What this task involves> Show all lines of the entries in which the word "Total" is found.

*** Opening Extracted material ***

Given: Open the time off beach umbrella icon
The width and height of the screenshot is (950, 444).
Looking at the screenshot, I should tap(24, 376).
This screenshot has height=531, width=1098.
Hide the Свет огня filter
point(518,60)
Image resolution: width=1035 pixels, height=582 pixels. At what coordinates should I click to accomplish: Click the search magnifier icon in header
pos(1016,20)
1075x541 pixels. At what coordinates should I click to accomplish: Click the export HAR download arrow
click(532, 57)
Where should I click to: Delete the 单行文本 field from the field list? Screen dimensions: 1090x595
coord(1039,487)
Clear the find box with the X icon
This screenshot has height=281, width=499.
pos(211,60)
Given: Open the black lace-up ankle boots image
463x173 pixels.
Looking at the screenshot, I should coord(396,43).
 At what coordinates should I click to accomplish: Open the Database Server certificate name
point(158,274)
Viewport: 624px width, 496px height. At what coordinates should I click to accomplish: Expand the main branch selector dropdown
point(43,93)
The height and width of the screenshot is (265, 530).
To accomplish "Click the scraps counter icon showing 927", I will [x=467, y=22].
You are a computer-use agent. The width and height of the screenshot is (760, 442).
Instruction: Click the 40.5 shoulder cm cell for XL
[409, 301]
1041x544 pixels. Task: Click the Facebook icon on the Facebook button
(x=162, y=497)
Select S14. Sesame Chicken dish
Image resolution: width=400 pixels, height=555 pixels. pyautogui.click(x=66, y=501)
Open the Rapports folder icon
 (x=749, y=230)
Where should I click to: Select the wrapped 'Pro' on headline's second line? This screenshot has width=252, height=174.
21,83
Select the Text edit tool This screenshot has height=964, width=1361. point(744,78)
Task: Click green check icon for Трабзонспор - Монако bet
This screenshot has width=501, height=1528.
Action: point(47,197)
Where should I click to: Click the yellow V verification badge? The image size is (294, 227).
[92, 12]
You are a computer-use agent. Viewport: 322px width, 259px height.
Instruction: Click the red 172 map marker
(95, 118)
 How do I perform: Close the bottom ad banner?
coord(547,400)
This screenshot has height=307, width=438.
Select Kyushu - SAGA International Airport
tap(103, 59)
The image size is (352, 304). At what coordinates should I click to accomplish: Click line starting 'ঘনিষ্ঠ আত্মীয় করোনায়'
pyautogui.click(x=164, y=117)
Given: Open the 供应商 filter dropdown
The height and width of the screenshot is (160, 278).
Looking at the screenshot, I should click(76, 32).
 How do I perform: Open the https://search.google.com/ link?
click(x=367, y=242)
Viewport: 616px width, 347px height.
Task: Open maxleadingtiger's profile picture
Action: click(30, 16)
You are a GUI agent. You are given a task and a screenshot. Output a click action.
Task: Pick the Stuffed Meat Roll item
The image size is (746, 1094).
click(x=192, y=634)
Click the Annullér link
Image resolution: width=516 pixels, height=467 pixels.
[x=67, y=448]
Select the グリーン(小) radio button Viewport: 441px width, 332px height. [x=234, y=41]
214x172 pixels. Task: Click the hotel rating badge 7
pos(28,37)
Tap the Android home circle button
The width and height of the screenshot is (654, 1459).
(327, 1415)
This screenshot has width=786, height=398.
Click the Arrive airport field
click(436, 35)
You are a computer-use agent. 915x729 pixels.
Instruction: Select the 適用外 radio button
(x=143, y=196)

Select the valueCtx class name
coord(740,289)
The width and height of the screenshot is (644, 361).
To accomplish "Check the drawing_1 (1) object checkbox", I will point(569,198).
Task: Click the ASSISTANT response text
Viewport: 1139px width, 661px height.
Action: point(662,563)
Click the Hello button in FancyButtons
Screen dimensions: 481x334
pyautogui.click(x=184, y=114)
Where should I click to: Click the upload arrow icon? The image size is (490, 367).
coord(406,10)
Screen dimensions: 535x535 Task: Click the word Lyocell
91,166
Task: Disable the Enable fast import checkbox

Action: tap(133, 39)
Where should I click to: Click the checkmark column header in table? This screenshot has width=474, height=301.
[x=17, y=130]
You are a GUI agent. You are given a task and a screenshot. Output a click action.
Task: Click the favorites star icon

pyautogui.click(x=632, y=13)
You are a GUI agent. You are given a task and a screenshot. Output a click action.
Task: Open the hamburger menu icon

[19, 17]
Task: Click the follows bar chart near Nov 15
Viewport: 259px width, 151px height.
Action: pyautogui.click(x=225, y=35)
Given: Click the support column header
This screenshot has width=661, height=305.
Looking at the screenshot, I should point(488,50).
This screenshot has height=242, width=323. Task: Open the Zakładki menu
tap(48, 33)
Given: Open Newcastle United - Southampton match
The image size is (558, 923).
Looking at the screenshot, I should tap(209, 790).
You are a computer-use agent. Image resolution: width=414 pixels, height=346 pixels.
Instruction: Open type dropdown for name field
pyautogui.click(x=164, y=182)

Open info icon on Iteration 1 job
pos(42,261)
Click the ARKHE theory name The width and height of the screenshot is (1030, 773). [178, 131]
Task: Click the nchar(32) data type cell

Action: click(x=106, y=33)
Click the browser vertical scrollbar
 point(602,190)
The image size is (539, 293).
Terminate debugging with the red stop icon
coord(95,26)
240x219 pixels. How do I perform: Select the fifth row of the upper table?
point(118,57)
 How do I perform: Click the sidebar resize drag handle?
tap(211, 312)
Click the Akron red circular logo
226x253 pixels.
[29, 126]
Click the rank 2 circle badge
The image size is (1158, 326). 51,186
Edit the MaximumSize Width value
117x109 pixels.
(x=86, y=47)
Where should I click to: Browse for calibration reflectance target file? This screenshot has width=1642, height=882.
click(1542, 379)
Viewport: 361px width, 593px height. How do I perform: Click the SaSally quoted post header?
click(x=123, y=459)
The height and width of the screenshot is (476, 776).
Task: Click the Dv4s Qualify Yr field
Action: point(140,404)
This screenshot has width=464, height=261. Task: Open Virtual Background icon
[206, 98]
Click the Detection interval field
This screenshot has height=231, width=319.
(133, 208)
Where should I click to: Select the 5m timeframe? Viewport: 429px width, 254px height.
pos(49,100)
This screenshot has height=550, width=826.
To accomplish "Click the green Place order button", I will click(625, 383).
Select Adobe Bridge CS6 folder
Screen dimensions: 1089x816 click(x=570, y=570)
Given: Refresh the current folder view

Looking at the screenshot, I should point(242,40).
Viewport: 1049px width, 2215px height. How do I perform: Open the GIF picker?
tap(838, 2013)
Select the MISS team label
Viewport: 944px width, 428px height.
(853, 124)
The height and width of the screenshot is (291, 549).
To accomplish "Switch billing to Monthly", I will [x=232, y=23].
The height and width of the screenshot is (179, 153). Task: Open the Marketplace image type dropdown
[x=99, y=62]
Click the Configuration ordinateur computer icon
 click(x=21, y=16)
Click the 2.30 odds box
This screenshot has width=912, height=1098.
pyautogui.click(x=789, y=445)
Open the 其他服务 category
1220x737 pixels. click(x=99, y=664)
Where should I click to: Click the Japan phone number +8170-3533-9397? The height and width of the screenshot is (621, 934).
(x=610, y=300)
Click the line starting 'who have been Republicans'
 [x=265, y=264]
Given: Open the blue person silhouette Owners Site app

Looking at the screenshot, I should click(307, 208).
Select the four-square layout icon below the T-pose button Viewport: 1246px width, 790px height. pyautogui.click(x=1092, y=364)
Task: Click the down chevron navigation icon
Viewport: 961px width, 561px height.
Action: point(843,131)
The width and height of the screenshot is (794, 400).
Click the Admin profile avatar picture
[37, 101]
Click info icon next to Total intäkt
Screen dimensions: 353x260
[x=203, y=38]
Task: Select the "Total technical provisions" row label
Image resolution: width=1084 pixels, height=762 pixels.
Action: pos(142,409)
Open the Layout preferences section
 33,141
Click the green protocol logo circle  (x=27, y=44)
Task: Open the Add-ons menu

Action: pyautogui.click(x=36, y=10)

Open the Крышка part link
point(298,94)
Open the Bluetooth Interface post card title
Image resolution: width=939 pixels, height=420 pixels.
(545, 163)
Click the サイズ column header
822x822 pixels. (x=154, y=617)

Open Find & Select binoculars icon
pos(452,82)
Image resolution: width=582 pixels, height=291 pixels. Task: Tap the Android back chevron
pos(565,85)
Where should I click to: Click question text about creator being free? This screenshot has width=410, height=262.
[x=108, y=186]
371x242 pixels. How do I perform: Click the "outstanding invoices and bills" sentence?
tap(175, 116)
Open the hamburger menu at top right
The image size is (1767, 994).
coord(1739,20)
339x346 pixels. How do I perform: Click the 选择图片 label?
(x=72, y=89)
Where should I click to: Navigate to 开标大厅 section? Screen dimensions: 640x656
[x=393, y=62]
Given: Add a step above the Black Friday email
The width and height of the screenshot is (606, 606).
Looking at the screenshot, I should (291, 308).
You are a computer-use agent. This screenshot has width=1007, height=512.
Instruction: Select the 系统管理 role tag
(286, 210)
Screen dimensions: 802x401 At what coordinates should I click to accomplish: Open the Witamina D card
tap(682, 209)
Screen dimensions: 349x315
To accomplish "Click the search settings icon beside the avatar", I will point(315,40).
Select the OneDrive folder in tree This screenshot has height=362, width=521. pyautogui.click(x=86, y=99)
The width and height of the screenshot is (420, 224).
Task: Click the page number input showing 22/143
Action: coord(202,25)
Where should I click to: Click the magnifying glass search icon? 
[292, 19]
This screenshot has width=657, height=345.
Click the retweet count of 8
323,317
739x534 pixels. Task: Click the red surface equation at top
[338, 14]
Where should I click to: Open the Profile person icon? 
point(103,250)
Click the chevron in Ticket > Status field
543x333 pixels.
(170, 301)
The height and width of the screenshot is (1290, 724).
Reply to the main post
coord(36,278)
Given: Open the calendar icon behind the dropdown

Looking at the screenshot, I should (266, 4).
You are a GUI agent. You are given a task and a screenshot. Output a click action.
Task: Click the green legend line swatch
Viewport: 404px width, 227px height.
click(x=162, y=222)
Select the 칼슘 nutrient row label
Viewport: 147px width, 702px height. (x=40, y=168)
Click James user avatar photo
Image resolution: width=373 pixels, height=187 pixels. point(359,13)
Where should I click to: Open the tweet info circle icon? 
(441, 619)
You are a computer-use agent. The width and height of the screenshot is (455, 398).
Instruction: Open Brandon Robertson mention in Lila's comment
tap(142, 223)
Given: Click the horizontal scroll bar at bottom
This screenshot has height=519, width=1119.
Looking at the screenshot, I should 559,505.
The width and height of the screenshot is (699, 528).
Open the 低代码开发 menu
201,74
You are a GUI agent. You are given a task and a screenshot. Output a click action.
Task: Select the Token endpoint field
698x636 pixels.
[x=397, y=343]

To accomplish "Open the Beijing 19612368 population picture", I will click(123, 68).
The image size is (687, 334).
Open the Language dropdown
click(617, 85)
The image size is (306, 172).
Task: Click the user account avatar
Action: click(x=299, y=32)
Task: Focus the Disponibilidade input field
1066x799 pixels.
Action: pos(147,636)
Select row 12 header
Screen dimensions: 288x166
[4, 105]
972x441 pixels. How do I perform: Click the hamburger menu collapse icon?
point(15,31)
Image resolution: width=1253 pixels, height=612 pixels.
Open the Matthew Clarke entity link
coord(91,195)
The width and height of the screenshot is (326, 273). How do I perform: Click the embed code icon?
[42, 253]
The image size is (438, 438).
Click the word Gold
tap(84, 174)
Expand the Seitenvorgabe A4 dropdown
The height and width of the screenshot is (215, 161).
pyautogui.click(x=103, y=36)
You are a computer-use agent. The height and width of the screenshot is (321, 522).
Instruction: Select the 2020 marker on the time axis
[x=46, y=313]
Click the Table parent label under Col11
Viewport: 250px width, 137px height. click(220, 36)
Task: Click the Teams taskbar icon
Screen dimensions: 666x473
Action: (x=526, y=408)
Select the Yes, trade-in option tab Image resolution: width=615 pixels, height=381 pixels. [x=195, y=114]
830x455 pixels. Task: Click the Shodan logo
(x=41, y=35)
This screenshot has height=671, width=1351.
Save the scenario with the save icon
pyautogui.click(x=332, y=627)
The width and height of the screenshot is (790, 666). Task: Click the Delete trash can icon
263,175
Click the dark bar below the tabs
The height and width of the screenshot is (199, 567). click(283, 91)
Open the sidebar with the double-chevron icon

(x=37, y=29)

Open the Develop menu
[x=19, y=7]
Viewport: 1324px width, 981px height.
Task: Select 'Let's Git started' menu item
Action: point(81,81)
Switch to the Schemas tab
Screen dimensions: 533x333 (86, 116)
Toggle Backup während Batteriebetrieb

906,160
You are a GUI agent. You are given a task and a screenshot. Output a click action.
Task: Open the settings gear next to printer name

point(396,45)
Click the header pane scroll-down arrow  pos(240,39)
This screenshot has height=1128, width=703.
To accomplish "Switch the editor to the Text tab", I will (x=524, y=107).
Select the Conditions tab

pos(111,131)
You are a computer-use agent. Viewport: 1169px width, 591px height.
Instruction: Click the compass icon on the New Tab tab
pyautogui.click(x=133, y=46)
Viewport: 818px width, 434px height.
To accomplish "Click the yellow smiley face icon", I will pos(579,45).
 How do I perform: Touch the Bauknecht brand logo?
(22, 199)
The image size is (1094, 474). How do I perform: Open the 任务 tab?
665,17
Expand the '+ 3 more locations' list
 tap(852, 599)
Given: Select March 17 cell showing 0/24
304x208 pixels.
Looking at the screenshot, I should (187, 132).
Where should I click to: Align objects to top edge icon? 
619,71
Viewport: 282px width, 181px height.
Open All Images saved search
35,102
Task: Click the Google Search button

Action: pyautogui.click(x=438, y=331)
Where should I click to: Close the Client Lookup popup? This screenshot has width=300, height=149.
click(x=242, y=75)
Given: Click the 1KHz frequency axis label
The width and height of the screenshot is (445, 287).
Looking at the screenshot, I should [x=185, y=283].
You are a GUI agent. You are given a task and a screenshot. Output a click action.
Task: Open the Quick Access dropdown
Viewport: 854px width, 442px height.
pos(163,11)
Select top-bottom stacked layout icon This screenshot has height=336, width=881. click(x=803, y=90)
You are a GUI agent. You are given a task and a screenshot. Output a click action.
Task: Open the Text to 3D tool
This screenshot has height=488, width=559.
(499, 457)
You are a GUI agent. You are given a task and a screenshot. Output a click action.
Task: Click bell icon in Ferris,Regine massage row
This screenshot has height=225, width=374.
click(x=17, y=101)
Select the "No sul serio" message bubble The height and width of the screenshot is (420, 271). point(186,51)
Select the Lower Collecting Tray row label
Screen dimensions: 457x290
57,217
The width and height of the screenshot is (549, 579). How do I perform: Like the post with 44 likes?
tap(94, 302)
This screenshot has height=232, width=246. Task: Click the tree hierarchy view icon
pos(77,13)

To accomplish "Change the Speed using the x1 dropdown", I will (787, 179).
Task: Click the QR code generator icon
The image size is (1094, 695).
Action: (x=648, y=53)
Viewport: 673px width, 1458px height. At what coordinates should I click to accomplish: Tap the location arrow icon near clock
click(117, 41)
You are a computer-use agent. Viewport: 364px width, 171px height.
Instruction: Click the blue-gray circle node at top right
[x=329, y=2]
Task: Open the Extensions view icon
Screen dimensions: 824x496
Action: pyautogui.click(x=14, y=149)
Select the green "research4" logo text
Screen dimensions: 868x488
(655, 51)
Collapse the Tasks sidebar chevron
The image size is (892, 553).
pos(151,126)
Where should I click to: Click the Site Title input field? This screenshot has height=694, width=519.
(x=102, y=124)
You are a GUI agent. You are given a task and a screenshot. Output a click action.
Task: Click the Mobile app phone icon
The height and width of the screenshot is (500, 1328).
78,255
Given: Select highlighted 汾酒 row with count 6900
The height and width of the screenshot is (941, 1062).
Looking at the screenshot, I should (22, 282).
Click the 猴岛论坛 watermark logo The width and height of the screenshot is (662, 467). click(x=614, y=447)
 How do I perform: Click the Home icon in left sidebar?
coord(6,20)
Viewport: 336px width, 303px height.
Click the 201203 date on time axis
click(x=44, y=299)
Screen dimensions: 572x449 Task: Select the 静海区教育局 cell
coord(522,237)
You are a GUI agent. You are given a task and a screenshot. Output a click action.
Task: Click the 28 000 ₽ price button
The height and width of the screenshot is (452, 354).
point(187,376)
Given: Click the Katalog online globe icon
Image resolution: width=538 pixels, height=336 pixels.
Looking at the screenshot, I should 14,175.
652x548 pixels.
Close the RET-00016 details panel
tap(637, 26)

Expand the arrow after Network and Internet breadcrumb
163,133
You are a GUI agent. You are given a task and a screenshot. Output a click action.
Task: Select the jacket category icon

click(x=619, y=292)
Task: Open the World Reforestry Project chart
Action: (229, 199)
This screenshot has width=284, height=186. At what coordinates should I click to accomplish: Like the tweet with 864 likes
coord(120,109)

*** Closing Extracted material ***

Task answer>
Click info icon next to Total intäkt
Task: Select the "Total technical provisions" row label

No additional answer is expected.